Speaking to roughly 100 area high school football players during the Washington Redskins’ Charitable Foundation’s 4th & Life Football Forum, the three former players provided life and football lessons, encouraging the players not to stop striving for what they wanted.
Manley played for the Redskins from 1980 to 1989, helping the Redskins win two Super Bowls while anchoring their defensive line. But his career was cut short after a series of failed drug tests. Manley was named one of the 70 Greatest Redskins and has used his personal history to inspire others.
On Friday, he told the high school players the story of how he overcame a reading comprehension disability and emphasized the importance of education.
“I’ve gone through a lot of situations in my life, so I think I’m perfect for this,” Manley said. “Hopefully these guys can take this. It’s a human tradition: one man learning from another. Hopefully they can learn from what I have to say and move on.”
Clark was one of the Redskins’ leading receivers during his career in Washington, which lasted from 1985 to 1992. He told the players how, as a 6-year-old growing up in Southern Virginia, he told his father he wanted to become a professional football player and began working to learn and prepare for the sport even then.
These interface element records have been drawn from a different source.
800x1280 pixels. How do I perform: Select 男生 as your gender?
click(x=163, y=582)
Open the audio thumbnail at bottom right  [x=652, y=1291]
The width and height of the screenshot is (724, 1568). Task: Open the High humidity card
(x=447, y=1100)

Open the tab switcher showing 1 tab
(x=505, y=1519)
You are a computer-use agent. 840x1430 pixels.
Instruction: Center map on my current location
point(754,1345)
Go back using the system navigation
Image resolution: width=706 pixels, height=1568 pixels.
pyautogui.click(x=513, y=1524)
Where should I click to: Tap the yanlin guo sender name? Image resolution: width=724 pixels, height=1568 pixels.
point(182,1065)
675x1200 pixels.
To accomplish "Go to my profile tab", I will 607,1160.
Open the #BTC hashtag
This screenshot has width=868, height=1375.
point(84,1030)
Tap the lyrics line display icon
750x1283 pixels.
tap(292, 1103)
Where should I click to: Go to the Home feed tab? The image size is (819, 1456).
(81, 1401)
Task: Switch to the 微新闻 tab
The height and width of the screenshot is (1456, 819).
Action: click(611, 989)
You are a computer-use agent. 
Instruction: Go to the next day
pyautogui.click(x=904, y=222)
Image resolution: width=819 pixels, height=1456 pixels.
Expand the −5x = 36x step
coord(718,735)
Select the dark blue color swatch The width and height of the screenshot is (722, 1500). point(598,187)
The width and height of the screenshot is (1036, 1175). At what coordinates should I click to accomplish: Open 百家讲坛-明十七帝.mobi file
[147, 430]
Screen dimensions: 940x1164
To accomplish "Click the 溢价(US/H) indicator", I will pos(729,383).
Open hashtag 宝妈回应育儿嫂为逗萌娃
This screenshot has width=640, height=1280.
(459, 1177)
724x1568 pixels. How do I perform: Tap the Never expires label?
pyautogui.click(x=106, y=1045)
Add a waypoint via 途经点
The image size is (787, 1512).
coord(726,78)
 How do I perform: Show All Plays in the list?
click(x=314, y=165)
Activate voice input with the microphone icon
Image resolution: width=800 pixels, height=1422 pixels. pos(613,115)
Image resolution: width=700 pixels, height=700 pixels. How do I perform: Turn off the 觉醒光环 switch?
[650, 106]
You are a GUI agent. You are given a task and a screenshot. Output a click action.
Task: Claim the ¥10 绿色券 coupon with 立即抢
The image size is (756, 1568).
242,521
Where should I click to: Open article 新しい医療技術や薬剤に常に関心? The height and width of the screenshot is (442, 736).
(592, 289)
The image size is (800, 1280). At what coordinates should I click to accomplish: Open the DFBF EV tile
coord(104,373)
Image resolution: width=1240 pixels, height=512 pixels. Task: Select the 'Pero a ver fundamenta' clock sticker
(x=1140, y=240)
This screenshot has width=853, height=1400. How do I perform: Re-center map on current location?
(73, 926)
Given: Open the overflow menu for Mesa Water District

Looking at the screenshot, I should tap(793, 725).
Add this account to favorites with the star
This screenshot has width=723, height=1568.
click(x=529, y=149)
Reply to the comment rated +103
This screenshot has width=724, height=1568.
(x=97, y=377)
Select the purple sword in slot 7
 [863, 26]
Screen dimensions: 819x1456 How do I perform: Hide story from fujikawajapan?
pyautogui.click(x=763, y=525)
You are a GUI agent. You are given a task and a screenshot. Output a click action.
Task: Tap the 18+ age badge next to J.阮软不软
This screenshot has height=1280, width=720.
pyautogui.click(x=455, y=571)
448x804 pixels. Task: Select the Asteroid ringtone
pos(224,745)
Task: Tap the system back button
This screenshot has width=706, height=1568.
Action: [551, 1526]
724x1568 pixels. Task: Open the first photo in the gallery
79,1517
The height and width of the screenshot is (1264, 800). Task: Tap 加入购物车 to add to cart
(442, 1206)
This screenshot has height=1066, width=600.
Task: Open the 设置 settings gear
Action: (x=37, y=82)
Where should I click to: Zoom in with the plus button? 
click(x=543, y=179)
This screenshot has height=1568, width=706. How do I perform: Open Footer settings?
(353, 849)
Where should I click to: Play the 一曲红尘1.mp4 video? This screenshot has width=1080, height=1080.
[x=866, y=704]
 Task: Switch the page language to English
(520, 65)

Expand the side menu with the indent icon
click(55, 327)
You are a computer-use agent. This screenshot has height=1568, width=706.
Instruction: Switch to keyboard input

“Don’t ever let anyone tell what you can’t do,” Clark said. He pointed out to the students that his drive enabled him to succeed in the NFL though he was only 5-9 and 173 pounds during his playing days.
Arrington, who played for the Redskins from 2000 to 2006, encouraged the players to invest fully in football and dedicate themselves to their educations so they will be prepared to provide for themselves when their playing careers end.
It was Arrington’s first time at Redskins Park since he was released by the team in 2006. He called the chance to speak to the high school players an “honor.”
“What better way to come back and be here than in a moment of giving back and sharing with our little brothers?” Arrington said. “To me, it’s an elite fraternity when you’re a football player.”